Ecuador was incensed by a veiled British threat to enter the embassy to arrest the 41-year-old former computer hacker, who is trying to avoid extradition to Sweden, where he is wanted for questioning over allegations of rape and sexual assault, Reuters reported.
Correa has offered Assange asylum and told Britain to let him leave the embassy and fly to the South American
country. The leftist leader said Assange, who has been in the building for nine weeks, was welcome to stay there “indefinitely,” but also said he was open to discussions. “Despite that rude, impertinent and unacceptable remark we’re still open to dialogue,” Correa told reporters in the coastal city of Guayaquil. Sweden unlikely to extradite him to US: Australia
“We don’t expect an apology, but of course we expect Britain to retract the extremely serious mistake they made when they issued the threat that they could violate our diplomatic mission to arrest Mr. Julian Assange.”

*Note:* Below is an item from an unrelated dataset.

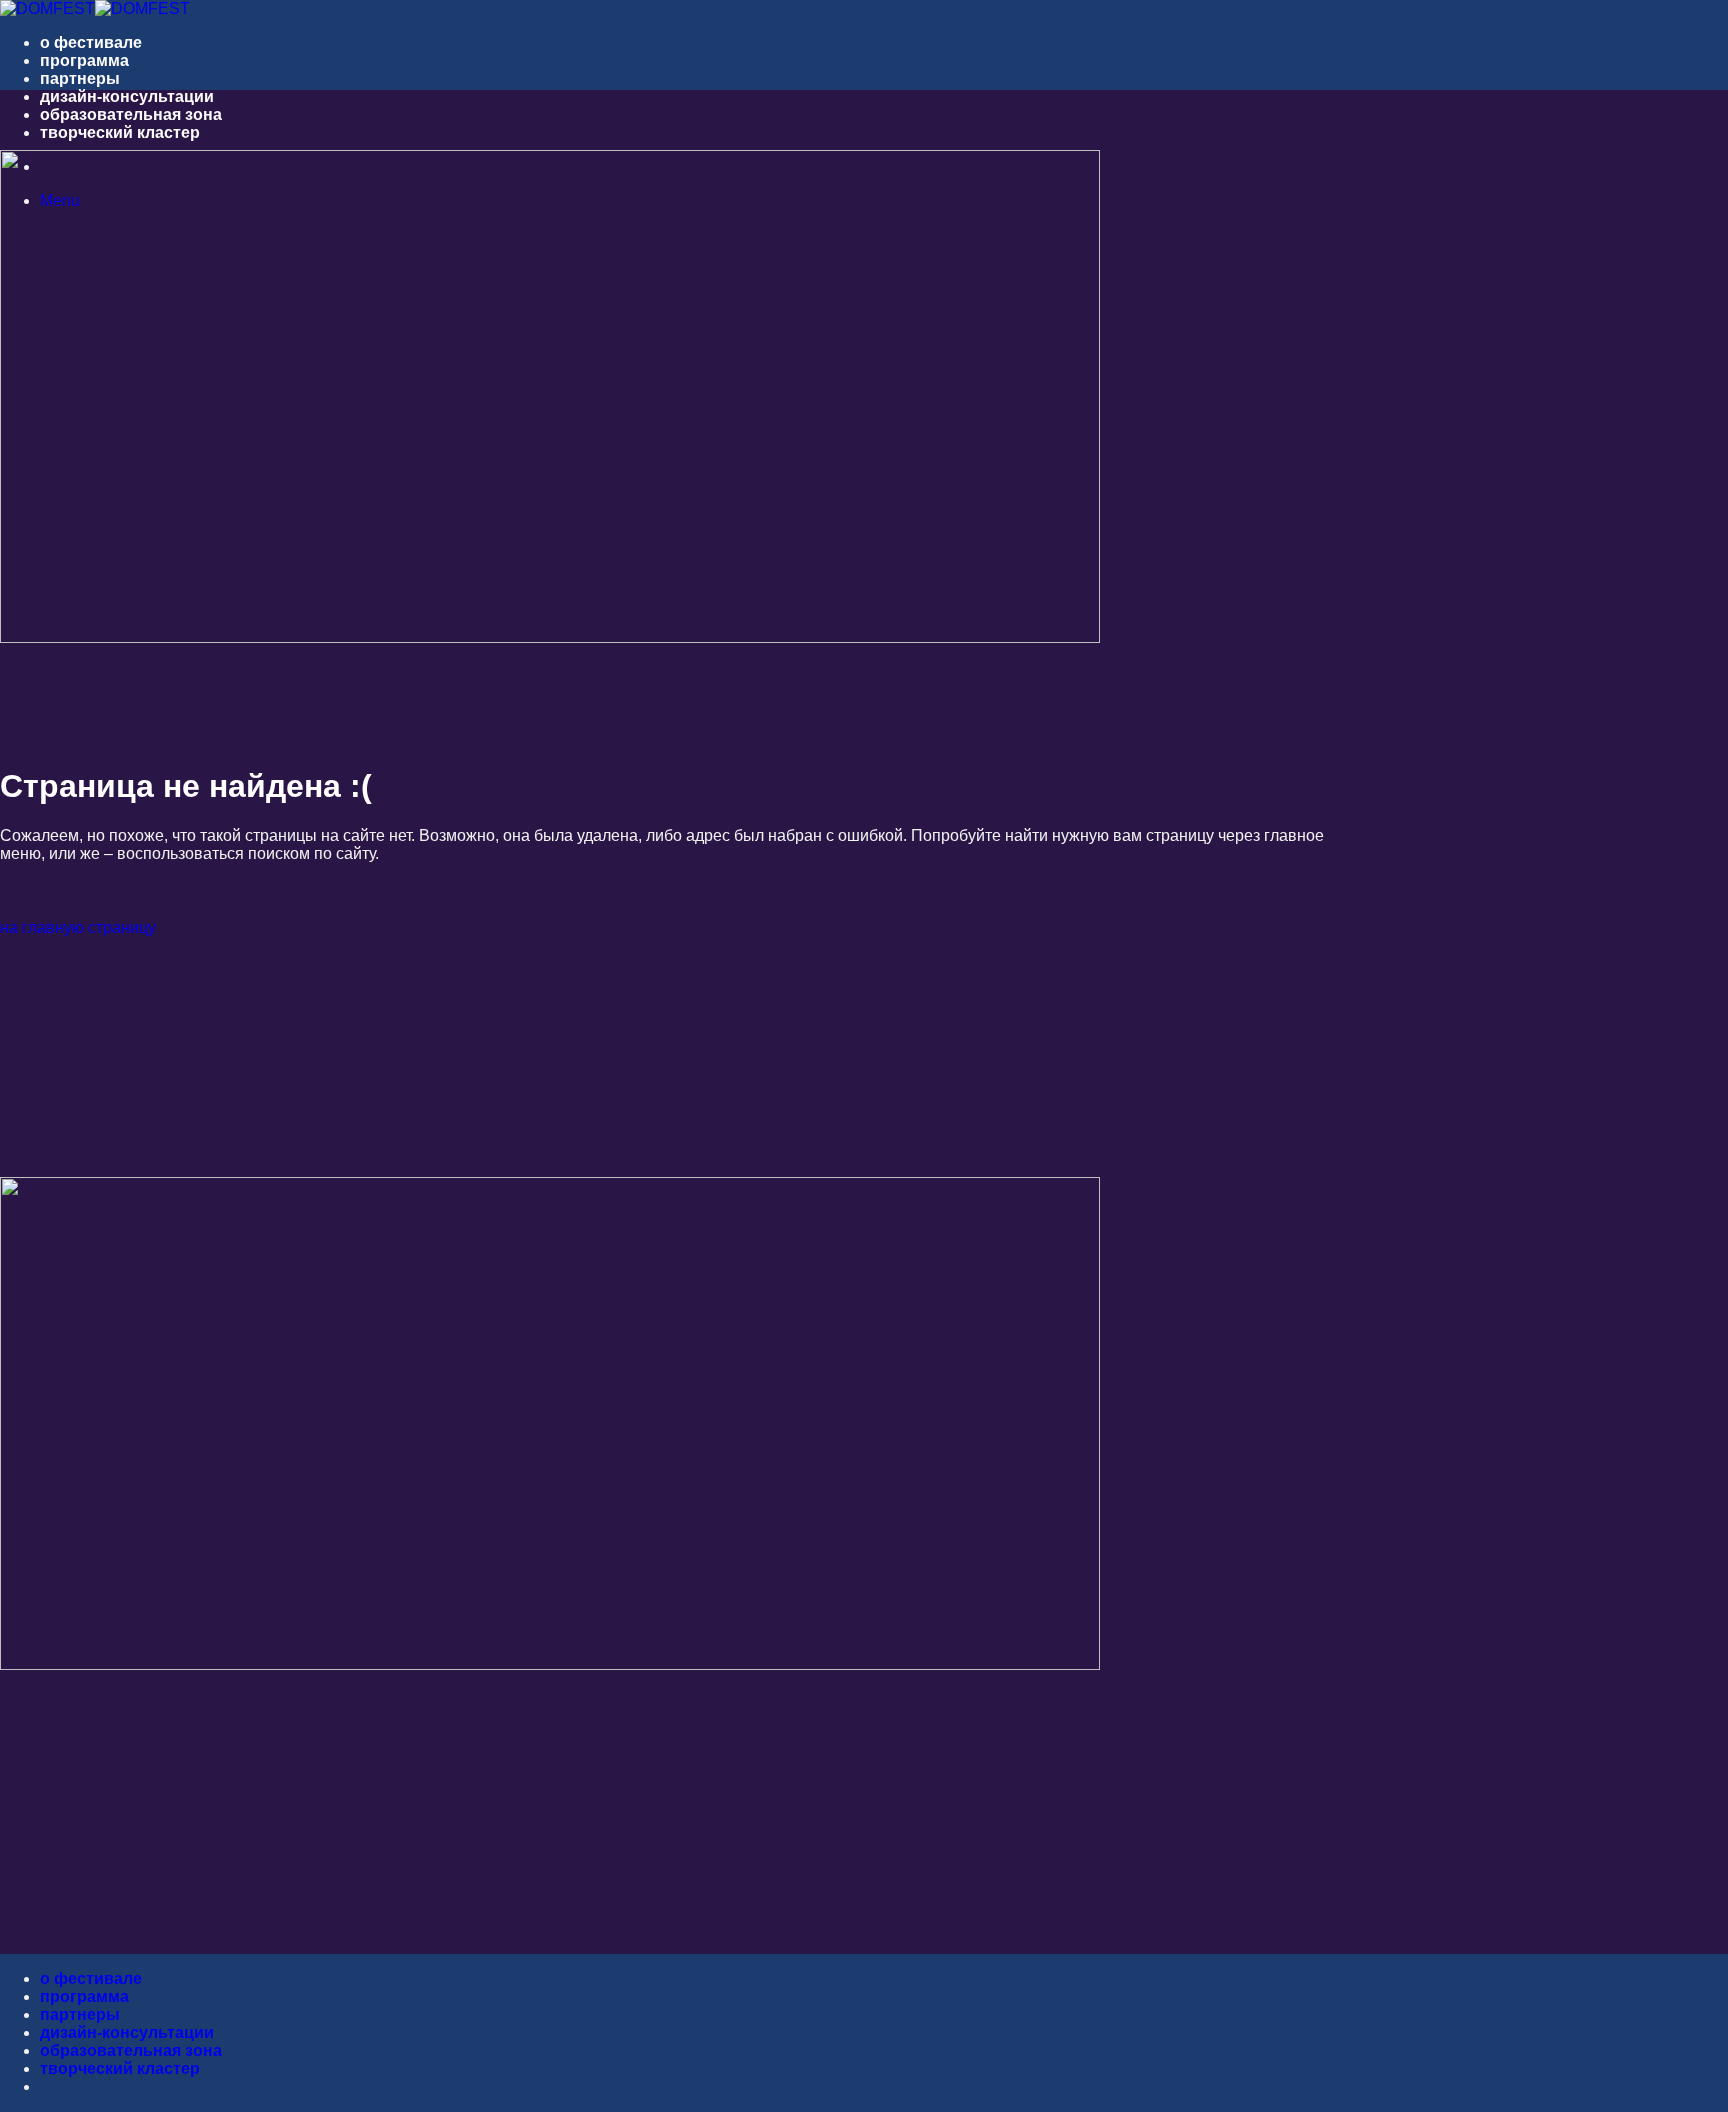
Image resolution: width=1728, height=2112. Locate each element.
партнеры (80, 78)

Meanwhile, Australia’s foreign minister claimed yesterday that Assange was unlikely to be extradited from Sweden to the United States if there was a risk of the death penalty or a military court. Foreign Minister Bob Carr said Australia could not get involved in cases outside its jurisdiction but that Stockholm had indicated Assange was unlikely to be sent to the United States.
“It’s not a subject for Australian diplomacy, it’s a subject for consular support,” he told the Australian Financial Review. “We have sought assurances from Sweden (that) due processes will be accorded. “And the Swedes have said they don’t extradite anyone if there’s a capital offence or it’s a matter to do with military or intelligence.”